While TZDs have shown potential benefits in glucose control and reducing inflammation, they are associated with adverse effects such as weight gain, edema, and an increased risk of heart failure and bone fractures. These side effects have limited their use in clinical practice.

Question 7

Speak about pramlintide and inhibitors of intestinal glucose absorption

Answer 7

Amylin is a peptide hormone co-secreted with insulin by beta cells in the pancreas. It plays a role in regulating postprandial glucose levels. People with type 1 diabetes lack endogenous amylin due to the loss of beta cells, while those with type 2 diabetes have relative amylin deficiency. Amylin acts on the brain to reduce appetite, slow gastric emptying, and suppress postprandial glucagon production.

Pramlintide is a synthetic analog of amylin used as a medication. It is administered subcutaneously before meals. Unlike insulin, pramlintide does not promote insulin release and is not associated with hypoglycemia when used alone. However, when combined with insulin, hypoglycemia can occur.

Pramlintide has been genetically engineered to improve its pharmacokinetics and dynamics. It has enhanced stability and a reduced tendency to form aggregates, leading to more reliable and predictable effects. Pramlintide’s pharmacokinetic and dynamic properties closely resemble those of endogenous human amylin.
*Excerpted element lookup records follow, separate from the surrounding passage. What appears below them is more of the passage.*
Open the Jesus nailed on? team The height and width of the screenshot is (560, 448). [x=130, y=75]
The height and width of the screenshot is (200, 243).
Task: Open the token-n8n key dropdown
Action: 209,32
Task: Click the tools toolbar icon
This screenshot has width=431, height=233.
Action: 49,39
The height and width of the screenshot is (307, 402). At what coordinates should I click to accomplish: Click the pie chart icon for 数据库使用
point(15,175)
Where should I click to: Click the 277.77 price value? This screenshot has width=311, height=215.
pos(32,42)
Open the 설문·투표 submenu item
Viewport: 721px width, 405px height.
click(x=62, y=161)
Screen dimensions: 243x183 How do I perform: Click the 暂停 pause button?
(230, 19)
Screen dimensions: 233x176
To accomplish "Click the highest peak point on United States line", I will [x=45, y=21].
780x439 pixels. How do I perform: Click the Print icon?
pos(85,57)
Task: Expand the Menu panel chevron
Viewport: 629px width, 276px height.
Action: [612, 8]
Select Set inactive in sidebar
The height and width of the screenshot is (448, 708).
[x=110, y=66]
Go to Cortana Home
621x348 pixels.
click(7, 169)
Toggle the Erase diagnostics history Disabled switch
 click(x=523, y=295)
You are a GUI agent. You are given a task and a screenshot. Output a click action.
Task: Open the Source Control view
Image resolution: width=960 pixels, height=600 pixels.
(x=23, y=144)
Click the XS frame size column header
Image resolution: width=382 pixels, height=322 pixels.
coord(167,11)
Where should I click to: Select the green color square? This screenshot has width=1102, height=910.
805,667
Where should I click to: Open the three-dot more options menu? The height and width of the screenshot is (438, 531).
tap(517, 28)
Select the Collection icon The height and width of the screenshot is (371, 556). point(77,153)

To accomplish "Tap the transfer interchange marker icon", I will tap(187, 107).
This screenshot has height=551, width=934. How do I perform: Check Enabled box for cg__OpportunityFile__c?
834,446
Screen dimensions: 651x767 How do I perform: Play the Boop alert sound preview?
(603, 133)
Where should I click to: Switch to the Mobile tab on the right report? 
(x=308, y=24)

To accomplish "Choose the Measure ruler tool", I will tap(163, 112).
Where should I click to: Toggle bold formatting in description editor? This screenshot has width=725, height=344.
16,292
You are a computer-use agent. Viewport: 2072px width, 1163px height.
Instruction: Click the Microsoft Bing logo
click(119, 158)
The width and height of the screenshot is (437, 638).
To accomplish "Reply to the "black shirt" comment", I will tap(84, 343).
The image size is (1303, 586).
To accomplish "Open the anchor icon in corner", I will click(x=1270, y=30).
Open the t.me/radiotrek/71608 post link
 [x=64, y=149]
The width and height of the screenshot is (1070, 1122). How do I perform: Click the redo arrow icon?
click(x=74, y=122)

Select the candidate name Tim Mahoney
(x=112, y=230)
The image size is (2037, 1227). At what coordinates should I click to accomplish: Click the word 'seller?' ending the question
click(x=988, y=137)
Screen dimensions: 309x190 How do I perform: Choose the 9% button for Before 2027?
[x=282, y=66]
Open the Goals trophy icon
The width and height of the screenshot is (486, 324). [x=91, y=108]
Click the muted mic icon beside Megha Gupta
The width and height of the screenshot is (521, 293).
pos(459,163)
DRUGS TO TREAT TYPE 2 DIABETES: INHIBITORS OF INTESTINAL GLUCOSE ABSORPTION

Alpha-glucosidase is an enzyme present in the enterocytes of the intestine, involved in the absorption of dietary carbohydrates. Alpha-glucosidase inhibitors are carbohydrate analogs that inhibit the alpha-glucosidase enzymes, thereby delaying the absorption of dietary carbohydrates. By reducing the cleavage of complex carbohydrates into glucose, these inhibitors lower the postprandial peak in blood glucose levels. They are most effective when taken with meals and have limited efficacy at other times.

Acarbose is an example of an alpha-glucosidase inhibitor.

These inhibitors can cause side effects such as flatulence, diarrhea, and abdominal pain.